Ujian praktik yang diikuti 6 siswa perempuan dan satu siswa lelaki itu, sejak pagi sekitar pukul 08.00 WIB sudah mulai menata-busana dan memaes modelnya sesuai pilihan gaya pengantin yang diinginkan, dari gaya “basahan” maupun “dodot ngumbar kunca” hingga gaya “Langenharjan”. Ada lima jenis gaya pengantin adat Jawa gaya Surakarta sebagai kekayaan Kraton Mataram Surakarta yang diizinkan Sinuhun PB XII, untuk dimiliki masyarakat luas, baik sebagai pengetahuan dan ketrampilan praktis profesi juru paes maupun sebagai pengetahuan umum utamanya di kalangan masyarakat Jawa.
Dalam sesi tanya-jawab ujian praktik itu, Gusti Moeng sempat bertanya soal “buntal”, “paes” dan “cundhuk mentul” yang harus dijelaskan maknanya di depan para penguji, misalnya ketika Aisyah selaku peserta kedua tampil mendampingi sepasang modelnya pengantin gaya “basahan”. Para peserta ujian ada yang menjawab dengan bahasa Indonesia, campuran antara Bahasa Indonesia dan Bahasa Jawa, tetapi ada yang menjawab dengan Bahasa Jawa “krama inggil” yang tentu mendapat apresiasi para pengujinya termasuk Gusti Moeng, karena pada prinsipnya, setiap peserta harus menguasai bahasa sebagai sarana untuk menjelaskan pengetahuannya kepada orang lain khususnya para pengguna jasanya.

“Sadaya nami ingkang kula sebat, utawi nami menapa kemawon ingkang wonten saklebetipun pengetahuan tata busana lan paes menika, mesti wonten maknanipun.

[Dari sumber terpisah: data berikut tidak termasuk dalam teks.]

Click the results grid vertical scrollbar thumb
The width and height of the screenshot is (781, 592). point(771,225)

Panjenengan sadaya, mangke bade dados juru paes profesional, kedah menguasai utawi mangertos sadaya pengetahuan soal tata busana lan paes. Ugi kedah saget nerangaken, menjelaskan sejelas-jelasnya, dumateng pengantenipun, dumateng tiang-sepuhipun ingkang gadhah damel, lan dumateng sinten mawon. Amargi, menawi panjenengan sadaya mboten saget nerangaken, kamangka penjenengan lulusan pasinaon saking kraton, nggih dados damel lingsem. Ngisin-isini,” tandas Gusti Moeng.

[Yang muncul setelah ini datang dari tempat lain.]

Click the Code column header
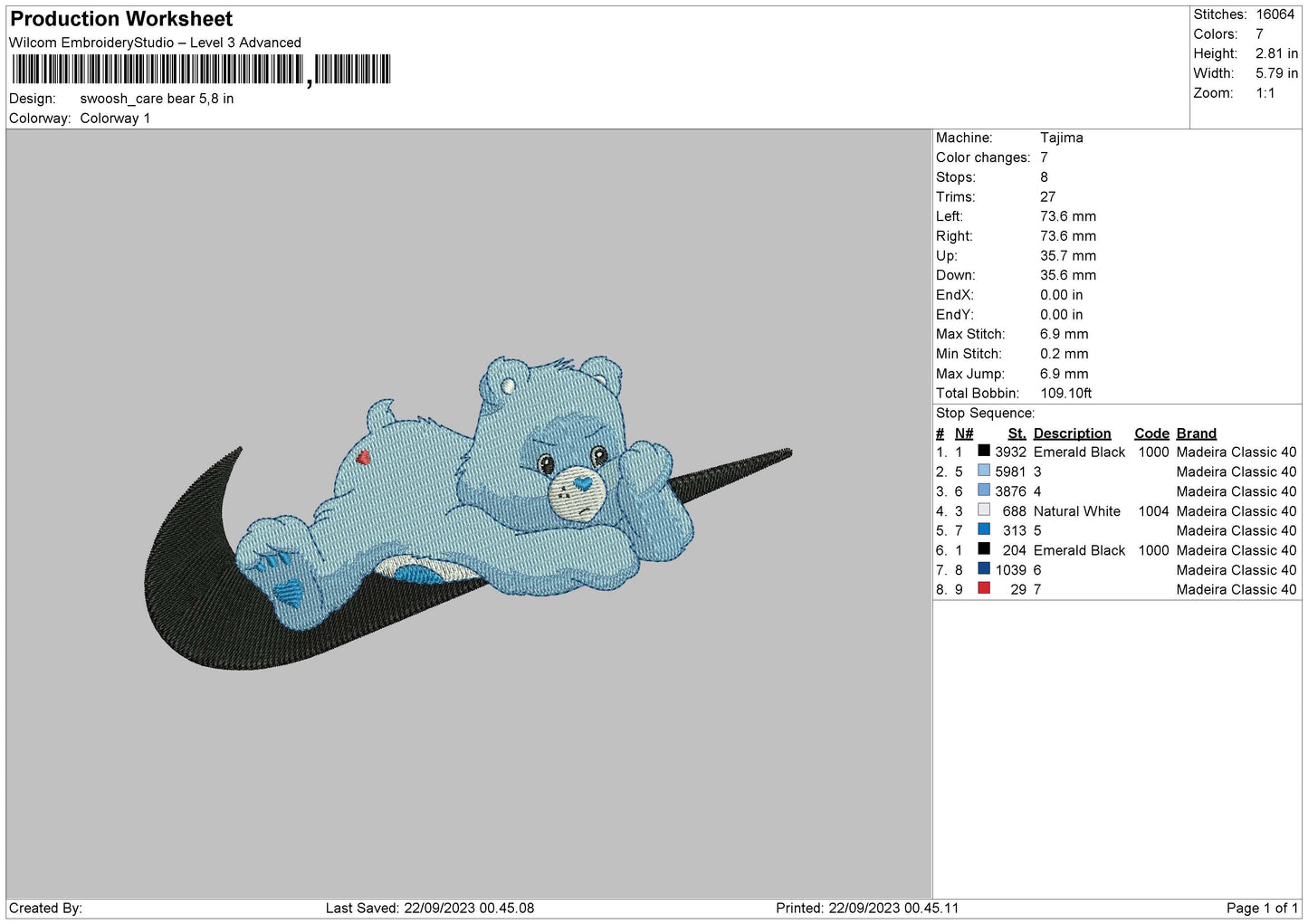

Menurut Gusti Moeng, dalam khasanah paes dan tata busana pengantin adat Jawa, semua komponen dan yang dipasang atau terlukis dalam diri pengantin yang diperagakan para model itu, masing-masing punya nama dan maknanya. Semua yang memiliki makna dan nama itu, berisi “pangajab” atau doa permohonan dan harapan, agar pengantin yang yang dipaes tersebut benar-benar menjadi seperti yang diharapkan dan dicita-citakan secara ideal. Seorang intelektual Islam asal Sleman, DIY, Kyai Ahmad Muwafiq yang pernah berceramah di acara yang digelar di kraton menyebut, peradaban Jawa sangat tinggi karena semua hal dalam kehidupan ini diberi nama sesuai haknya.

Ujian praktik dan tanya-jawab yang digelar di Bangsal Smarakata, siang tadi, berakhir sekitar pukul 13.00 WIB, karena di antara para peserta ada yang sempat keliru memasang letak posisi “wiron” kain batik dan arah lilitan “stagen” atau “kemben”, hingga harus diulang dan dibantu para dwija agar segera selesai. Namun, ujian praktik seperti ini memang butuh durasi waktu panjang untuk menyelesaikan menata-busana dan memaes terutama pengantin perempuannya, dan sama lamanya ketika benar-benar praktik di tengah masyarakat saat jasa ketrampilannya digunakan secara profesional.
Dalam percakapan ringan dengan iMNews.id, Gusti Moeng berharap agar lembaga Pasinaon tata Busana saha Paes Penganten Adat Jawa “gagrag” Surakarta yang sudah tahun ketiga ini menggunakan Bale Agung sebagai pusat belajar-mengajar, sedang dipikirkan tempat penggantinya yang lebih leluasa, agar bisa menampung siswa lebih banyak, karena animo masyarakat yang ingin belajar sangat tinggi. Dalam kondisi sekarang ini, Bale Agung menjadi “hidup” kembali sejak Sanggar Pawiyatan Dalang yang tidak jelas nasibnya itu vakum lama. Pendapa Magangan sedang dipikirkan akan menjadi tempat pengganti lembaga pasinaon paes itu. (won-i1).